## AIM
Please copy every line of the listing below, word for word, without changing anything.

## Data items
----

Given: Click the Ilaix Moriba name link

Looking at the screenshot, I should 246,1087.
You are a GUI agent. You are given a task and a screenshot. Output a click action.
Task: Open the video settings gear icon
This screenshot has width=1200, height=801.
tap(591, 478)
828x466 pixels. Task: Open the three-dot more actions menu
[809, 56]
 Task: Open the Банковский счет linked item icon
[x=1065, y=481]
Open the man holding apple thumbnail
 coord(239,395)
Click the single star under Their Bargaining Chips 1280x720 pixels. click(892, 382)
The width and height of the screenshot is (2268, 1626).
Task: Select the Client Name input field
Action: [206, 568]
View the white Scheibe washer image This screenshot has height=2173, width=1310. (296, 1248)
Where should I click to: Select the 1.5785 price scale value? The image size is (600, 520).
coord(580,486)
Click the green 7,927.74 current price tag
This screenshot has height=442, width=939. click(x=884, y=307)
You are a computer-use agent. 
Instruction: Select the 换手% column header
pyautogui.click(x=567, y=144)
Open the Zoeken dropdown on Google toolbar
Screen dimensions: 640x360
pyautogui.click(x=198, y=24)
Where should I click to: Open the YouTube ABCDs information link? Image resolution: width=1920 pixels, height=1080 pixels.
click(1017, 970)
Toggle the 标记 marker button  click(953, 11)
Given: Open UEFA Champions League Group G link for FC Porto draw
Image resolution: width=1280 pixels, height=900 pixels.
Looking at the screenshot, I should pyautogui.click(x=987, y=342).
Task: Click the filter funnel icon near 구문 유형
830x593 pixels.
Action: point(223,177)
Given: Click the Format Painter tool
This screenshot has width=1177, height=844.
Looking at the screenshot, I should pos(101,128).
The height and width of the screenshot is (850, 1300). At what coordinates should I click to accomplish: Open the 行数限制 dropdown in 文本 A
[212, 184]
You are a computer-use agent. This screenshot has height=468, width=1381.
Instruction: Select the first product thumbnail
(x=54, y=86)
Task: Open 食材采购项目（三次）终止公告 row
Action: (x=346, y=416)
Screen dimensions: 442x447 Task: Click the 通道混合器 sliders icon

----

## EXPECTED ANSWER
Given: Click the Ilaix Moriba name link

Looking at the screenshot, I should 246,1087.
You are a GUI agent. You are given a task and a screenshot. Output a click action.
Task: Open the video settings gear icon
This screenshot has width=1200, height=801.
tap(591, 478)
828x466 pixels. Task: Open the three-dot more actions menu
[809, 56]
 Task: Open the Банковский счет linked item icon
[x=1065, y=481]
Open the man holding apple thumbnail
 coord(239,395)
Click the single star under Their Bargaining Chips 1280x720 pixels. click(892, 382)
The width and height of the screenshot is (2268, 1626).
Task: Select the Client Name input field
Action: [206, 568]
View the white Scheibe washer image This screenshot has height=2173, width=1310. (296, 1248)
Where should I click to: Select the 1.5785 price scale value? The image size is (600, 520).
coord(580,486)
Click the green 7,927.74 current price tag
This screenshot has height=442, width=939. click(x=884, y=307)
You are a computer-use agent. 
Instruction: Select the 换手% column header
pyautogui.click(x=567, y=144)
Open the Zoeken dropdown on Google toolbar
Screen dimensions: 640x360
pyautogui.click(x=198, y=24)
Where should I click to: Open the YouTube ABCDs information link? Image resolution: width=1920 pixels, height=1080 pixels.
click(1017, 970)
Toggle the 标记 marker button  click(953, 11)
Given: Open UEFA Champions League Group G link for FC Porto draw
Image resolution: width=1280 pixels, height=900 pixels.
Looking at the screenshot, I should pyautogui.click(x=987, y=342).
Task: Click the filter funnel icon near 구문 유형
830x593 pixels.
Action: point(223,177)
Given: Click the Format Painter tool
This screenshot has width=1177, height=844.
Looking at the screenshot, I should pos(101,128).
The height and width of the screenshot is (850, 1300). At what coordinates should I click to accomplish: Open the 行数限制 dropdown in 文本 A
[212, 184]
You are a computer-use agent. This screenshot has height=468, width=1381.
Instruction: Select the first product thumbnail
(x=54, y=86)
Task: Open 食材采购项目（三次）终止公告 row
Action: (x=346, y=416)
Screen dimensions: 442x447 Task: Click the 通道混合器 sliders icon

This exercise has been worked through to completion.